Bunun yanında depremden kurtulan, orada yaşamaya devam etmek zorunda kalan;
Ama evini barkını, varını yoğunu kaybetmiş birçok insan da hala bölgede yaşamakta…
Peki bu insanların yaşama koşulları ne düzeyde!
İlk günlere oranla daha iyileştirilmiş olsa da, hala çadır sıkıntısı yaşayanların ve bir çok yerde elektrik, su, alt yapının iyileştirilememesi, deprem bölgesinde yaşanan sıkıntıların hala başını çekmekte!

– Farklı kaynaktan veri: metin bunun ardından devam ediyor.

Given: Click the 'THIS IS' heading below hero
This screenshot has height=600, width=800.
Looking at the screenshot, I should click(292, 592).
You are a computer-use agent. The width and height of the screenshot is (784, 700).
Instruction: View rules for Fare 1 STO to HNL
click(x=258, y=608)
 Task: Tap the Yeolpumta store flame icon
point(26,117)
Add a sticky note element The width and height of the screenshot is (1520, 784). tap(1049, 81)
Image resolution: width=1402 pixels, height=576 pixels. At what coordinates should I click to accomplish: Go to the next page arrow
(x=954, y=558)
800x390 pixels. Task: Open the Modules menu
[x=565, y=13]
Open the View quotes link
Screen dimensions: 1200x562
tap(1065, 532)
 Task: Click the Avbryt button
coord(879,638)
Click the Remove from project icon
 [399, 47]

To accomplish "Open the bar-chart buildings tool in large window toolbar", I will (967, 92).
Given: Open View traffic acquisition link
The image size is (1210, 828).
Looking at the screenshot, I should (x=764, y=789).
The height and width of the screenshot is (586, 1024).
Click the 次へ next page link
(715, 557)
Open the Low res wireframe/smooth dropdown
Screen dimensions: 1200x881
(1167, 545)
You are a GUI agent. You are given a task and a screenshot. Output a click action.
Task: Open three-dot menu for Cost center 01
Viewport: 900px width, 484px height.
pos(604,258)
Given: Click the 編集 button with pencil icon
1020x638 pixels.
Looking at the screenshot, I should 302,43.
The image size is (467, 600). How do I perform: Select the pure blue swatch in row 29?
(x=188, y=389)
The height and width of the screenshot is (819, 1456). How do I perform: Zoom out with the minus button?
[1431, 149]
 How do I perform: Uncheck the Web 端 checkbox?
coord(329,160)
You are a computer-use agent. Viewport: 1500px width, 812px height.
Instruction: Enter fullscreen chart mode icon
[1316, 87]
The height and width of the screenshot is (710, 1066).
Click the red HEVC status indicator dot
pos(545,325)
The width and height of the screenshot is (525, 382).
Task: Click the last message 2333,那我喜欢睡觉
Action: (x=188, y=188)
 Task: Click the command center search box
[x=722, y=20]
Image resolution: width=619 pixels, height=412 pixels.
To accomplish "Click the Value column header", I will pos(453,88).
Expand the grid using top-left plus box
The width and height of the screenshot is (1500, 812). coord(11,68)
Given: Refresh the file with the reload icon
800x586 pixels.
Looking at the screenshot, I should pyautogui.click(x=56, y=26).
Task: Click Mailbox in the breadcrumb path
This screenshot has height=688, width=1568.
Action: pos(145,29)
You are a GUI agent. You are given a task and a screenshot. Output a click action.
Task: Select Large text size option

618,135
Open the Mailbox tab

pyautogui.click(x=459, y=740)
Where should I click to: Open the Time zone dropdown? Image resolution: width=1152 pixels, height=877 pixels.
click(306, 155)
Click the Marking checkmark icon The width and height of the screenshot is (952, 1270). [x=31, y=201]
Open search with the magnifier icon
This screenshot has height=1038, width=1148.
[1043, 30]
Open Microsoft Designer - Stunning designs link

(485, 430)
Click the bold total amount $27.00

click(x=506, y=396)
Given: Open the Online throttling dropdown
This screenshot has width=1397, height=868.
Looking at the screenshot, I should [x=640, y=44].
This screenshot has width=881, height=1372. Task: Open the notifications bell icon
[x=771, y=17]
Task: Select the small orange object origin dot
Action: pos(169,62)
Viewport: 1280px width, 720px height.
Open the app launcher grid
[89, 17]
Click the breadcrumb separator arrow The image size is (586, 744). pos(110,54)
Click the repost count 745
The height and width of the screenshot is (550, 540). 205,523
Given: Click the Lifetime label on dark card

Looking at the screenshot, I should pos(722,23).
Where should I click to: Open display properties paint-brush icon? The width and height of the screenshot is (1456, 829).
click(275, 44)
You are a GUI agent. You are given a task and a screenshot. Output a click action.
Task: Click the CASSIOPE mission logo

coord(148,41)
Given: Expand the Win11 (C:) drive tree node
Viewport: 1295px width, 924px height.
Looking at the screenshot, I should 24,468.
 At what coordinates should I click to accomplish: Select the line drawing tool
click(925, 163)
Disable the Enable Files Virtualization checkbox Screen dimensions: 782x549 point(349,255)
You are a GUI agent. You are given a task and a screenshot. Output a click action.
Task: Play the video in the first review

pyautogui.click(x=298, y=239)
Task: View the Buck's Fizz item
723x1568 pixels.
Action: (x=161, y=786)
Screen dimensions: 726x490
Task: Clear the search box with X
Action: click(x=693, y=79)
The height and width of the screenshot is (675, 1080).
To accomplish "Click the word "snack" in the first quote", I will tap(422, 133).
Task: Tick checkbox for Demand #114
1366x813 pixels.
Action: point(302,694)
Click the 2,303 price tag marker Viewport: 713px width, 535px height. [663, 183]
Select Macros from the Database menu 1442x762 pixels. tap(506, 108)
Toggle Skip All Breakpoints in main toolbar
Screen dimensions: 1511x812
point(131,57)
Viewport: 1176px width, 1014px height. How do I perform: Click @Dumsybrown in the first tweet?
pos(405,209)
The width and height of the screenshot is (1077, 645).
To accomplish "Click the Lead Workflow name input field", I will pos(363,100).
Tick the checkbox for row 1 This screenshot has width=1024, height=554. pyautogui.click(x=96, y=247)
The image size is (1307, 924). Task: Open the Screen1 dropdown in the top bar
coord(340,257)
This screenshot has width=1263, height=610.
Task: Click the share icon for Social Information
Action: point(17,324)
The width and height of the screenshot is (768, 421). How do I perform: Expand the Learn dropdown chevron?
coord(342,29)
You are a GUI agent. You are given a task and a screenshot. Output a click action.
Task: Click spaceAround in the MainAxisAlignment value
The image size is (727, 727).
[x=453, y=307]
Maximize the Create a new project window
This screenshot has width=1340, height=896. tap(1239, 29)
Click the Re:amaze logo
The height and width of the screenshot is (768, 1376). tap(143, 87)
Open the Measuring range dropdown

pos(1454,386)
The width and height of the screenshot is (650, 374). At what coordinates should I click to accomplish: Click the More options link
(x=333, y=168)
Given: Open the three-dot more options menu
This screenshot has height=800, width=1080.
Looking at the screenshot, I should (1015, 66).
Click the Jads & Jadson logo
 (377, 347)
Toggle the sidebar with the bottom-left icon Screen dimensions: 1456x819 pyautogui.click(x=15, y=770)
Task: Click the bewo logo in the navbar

Dün konuştuğumuz Bursa AKUT gönüllülerinden Adem Gür ve İbrahim Sarı hala yaşadıklarının etkisindeydi.
Sohbetimiz esnasında güvenli binalar hakkında söyledikleri de bence oldukça önemliydi:
“Binaların çok katlı veya daha az katlı olmasıyla ilgisi yok aslında . Mesele; öncesinde zemin etüdü yapılarak, o zemine göre kat belirlenmesinin yapılmasıyla alakalı. Ayrıca kentsel dönüşümün iyice önem kazandığını, hele ki bu felaketten sonra daha hızlandırılmasının mühim olduğuna değindiler.”
"Yüzlerce insanın hayatını kurtarırken, yüzlercesinin de cansız bedenini çıkardınız enkazdan. Sizi yaşanılan bu felakette, en çok ne etkiledi?" diye sordum. Sorumu Adem bey şu şekilde yanıtladı:
“Oradaki tabloyu görmek çok acıydı. Üstelik bir arkadaşımı da cansız çıkardık. Ayrıca, yine ölmüş halde çıkardığımız 4 kişilik bir aile vardı. Çocuklardan birini babasıyla, diğerini ise annesiyle birbirlerine sarılmış halde bulduk. Ama annesinin kollarının arasından çocuğu çıkaramadık.”
Gerçekten dinlerken dahi yüreğimizin acıdığını hissettim. Kaldı ki buna birebir şahit olmayı düşünmek bile zor.
AKUT gönüllülerinin ayrıca olası bir deprem tedbiri olarak telefonlarımıza GÜVENDEYİM uygulamasını da indirmemizi tavsiye ediyorlardı.
Evet, deprem hayatımızın gerçeklerinden…
Fakat depremin felakete dönüşmesi, bizim gerçeklerimiz değil!
Lütfen bunu unutmayalım!
Sadece bazı işgüzarların, insan hayatını değersizleştirmesiydi…!
Ve ister siyasette seçmen olalım, ister olası deprem de depremzede adayı…
Fakat şunu aklımızdan çıkarmayalım!
Biz vatandaşız ve bu ülkede mevcut iktidar olan partilere veya iktidar olmayı düşünen siyasi partilere şunu sormalıyız!
Bize ne kadar güven ve refah içinde yaşayacağımız bir ülke vaat ediyorsunuz!
Ve gerçekten biz ne zaman güvenmek için çabalamayı bırakacağız!